An absence of metre is kind of cool. It’s like decorating a room white, having no books or furniture, and hanging Malevich’s White on White on the wall. You have no history, and you give nothing away when you mark an exercise with counts, but no hint of metrical accent: Your exercise might have développés and tendus and pony galops in it, but for a few chic moments before the music comes in, it’s not ballet, it’s just a sequence of movements in search of a musical identity. It could be anything.
Except, of course, it can’t. If it’s in eight-count phrases, then the number of things it could be are already limited, not just by the metrical implications of things being in eights, but by the limits of what you can play and what you can think of in two seconds. For in the absence of any metre in the marking, your brain has had no clues, no pointers, no hints to get you thinking, it’s like trying and failing to remember a password over and over again. Then suddenly, it’s time to play.
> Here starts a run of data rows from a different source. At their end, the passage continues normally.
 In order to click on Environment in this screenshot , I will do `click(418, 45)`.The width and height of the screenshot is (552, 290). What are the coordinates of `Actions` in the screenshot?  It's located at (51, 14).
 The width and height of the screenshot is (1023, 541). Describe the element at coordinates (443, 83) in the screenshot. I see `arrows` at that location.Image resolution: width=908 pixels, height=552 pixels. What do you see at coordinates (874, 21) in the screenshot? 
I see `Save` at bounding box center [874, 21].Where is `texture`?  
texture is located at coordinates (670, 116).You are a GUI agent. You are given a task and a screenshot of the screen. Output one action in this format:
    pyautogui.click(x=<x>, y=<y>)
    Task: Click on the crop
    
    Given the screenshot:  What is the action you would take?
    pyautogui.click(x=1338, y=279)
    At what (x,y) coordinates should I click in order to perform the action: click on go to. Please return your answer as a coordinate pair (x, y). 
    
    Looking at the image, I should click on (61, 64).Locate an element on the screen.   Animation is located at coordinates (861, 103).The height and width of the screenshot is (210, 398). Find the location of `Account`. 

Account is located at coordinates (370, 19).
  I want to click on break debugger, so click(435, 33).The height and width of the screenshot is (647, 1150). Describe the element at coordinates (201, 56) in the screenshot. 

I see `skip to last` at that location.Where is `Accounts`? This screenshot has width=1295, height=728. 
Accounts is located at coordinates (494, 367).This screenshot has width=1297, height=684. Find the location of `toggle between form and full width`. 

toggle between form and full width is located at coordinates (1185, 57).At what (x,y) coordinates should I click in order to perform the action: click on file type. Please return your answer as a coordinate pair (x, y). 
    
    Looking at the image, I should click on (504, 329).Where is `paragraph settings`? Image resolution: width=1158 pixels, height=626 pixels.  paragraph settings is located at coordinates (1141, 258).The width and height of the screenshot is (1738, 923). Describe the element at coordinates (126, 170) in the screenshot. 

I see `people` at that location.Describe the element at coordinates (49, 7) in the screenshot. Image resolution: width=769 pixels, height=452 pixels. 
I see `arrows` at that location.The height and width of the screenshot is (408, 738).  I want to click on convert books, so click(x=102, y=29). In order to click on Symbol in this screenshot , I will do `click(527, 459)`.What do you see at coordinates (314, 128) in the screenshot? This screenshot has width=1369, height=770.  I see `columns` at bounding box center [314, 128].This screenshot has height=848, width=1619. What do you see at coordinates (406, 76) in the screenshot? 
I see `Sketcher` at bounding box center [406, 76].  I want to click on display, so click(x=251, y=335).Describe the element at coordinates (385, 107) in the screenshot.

What happens then is one of two things. Either you start playing anything that comes to mind, because you can think of nothing: Old MacDonald Had A Farm, The Birdie Song, Have Yourself a Merry Little Christmas, whatever. Needless to say, however cool the exercise looked in the marking, it looks pretty trite now, like you put an ornate gold Poundshop frame round that Malevich. Or you try and improvise music that’s the equivalent of a whitewashed wall – it could be anything, because it’s nothing. For eight counts, it’s not so bad. But then you have a second phrase of four, and already, the metre that the teacher has so carefully omitted from the marking has hit you like a bend in the road. You can’t keep this up for 64 counts, because there’s no such thing as music without metre, or colour, or personality.
Just once, I was so flummoxed by metre-less marking, that I couldn’t think of anything to play at all. I just sat there, tasered by counts, while the class waited. It was as if the teacher had erased from my mind all memory of music and how it was made. It was for an exercise that was half ballet, half contemporary, and it went “1 2 3 4 5 6 7 8 1 2 3 4 5 6 7 8,” very fast. The extra time didn’t help, but the class couldn’t wait any longer. I can’t remember what I played, except that I just kept hitting keys at a certain tempo, eight times in a row. It went on forever.